Trade, Manufacturers etc., of Belfast

Only one hundred years since Arthur Young visited Belfast in the course of his journey through Ireland, and he tells us that there were then 15,000 inhabitants in the town, which was "very well built of bricks, the streets being broad and straight, and having a lively and busy appearance." He further states, "a vessel of 200 tons, half loaded, may come to the quay, there being 9 1/2 to 10 feet of water. The number of ships belonging to Belfast are about 50 sail, from 20 to 300 tons." In 1815 a meeting of the principal merchants assembled at the White Linen Hall, after the market at the Brown Linen Hall in Donegall Street, at which complaint was made "that the Linens shipped on bounty from Belfast were required to be examined at the Custom House, which was a place very inconvenient to shippers." The same indulgence which was then given to the export merchants of Dublin was requested for Belfast, and the Secretary of the Linen Board advised that a communication should be made to the Commissioners of Customs requesting to know if they would have any objection to allow the White Linen Hall at Belfast to be in future the place for examination of cloth shipped on bounty." The exports from Ireland that year were 43,383,732 yards of plain linen, and 11,934 cwt. of linen yarn. It is quite evident from these and other records that the principal exports from this port consisted of flax fabrics, and the rapid increase in the size and population of this town, numbering at this time 230,000 inhabitants - an increase almost without parallel in the history of the United Kingdom - is mainly due and owing to the rise and progress of the Linen Trade of Ulster, of which we propose to give a short resume.
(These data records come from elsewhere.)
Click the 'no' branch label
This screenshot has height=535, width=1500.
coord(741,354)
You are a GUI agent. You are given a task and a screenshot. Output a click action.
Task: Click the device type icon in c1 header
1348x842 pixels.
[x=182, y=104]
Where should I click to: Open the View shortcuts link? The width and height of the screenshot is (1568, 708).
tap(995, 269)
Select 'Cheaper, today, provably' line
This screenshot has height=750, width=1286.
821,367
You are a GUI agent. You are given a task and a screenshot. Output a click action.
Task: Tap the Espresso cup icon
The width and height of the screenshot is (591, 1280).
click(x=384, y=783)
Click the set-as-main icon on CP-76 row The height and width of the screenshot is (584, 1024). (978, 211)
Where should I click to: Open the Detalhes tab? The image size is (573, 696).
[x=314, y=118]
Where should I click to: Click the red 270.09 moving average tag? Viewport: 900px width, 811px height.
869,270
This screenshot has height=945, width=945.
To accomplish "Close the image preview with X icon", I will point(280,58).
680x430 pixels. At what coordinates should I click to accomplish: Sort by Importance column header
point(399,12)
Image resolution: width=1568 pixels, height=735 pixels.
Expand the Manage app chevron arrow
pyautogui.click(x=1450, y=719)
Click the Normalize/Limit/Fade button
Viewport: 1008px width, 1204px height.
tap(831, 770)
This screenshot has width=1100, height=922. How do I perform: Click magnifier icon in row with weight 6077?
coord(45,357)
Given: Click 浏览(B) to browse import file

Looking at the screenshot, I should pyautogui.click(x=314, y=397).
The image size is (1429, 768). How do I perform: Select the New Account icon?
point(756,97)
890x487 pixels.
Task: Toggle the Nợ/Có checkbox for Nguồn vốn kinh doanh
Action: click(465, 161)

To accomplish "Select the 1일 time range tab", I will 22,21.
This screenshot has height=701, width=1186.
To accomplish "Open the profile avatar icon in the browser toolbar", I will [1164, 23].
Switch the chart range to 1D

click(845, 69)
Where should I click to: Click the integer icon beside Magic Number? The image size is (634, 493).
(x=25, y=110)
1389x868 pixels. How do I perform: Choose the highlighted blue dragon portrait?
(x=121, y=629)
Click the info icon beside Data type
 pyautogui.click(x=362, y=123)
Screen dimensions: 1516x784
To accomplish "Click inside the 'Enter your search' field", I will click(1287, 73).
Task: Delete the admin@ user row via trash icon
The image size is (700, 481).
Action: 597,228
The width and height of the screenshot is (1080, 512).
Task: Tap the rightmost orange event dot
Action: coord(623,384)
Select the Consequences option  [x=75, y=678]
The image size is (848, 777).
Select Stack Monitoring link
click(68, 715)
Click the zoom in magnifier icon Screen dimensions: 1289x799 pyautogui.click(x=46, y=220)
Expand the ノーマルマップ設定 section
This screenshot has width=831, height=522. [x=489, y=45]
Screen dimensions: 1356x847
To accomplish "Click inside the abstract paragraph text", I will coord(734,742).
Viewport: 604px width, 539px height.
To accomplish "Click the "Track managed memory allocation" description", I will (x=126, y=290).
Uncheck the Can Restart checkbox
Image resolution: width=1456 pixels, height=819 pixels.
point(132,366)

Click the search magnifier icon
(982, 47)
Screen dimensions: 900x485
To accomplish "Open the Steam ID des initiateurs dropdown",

This important industry is the only remaining textile manufacture carried on to any extent in Ireland, and, in consequence, has been styled our staple trade. It is rue, there are factories for weaving silk, woollen, cotton and mixed goods, but the only manufacture of importance is that of Linen. An extensive silk weaving trade, founded by the French Huguenots, existed at one period in Dublin; but, owing to strikes and other causes, the trade gradually decayed, and it is now carried on in a comparatively limited way by a few firms in the metropolis, who are principally engaged in the poplin manufacture. The woollen industry was at one period in a most flourishing condition, and gave employment to very large numbers, chiefly in the southern parts of the country; but, through jealousy on the part of the English manufacturers, the Government of the day induced the Irish Parliament to place heavy duties on the exportation of woollen cloth, and the result was that a splendid and flourishing industry was completely prostrated. What led to this was a compact entered into between the two countries, that the Irish should give up the woollen manufacture if England would relinquish linen weaving. The compact was not faithfully observed by the sister country, but many opportunities were afforded to the Irish to prosecute their flax industry, which was nursed and subsidised for a length of time by grants of money from the Imperial Exchequer.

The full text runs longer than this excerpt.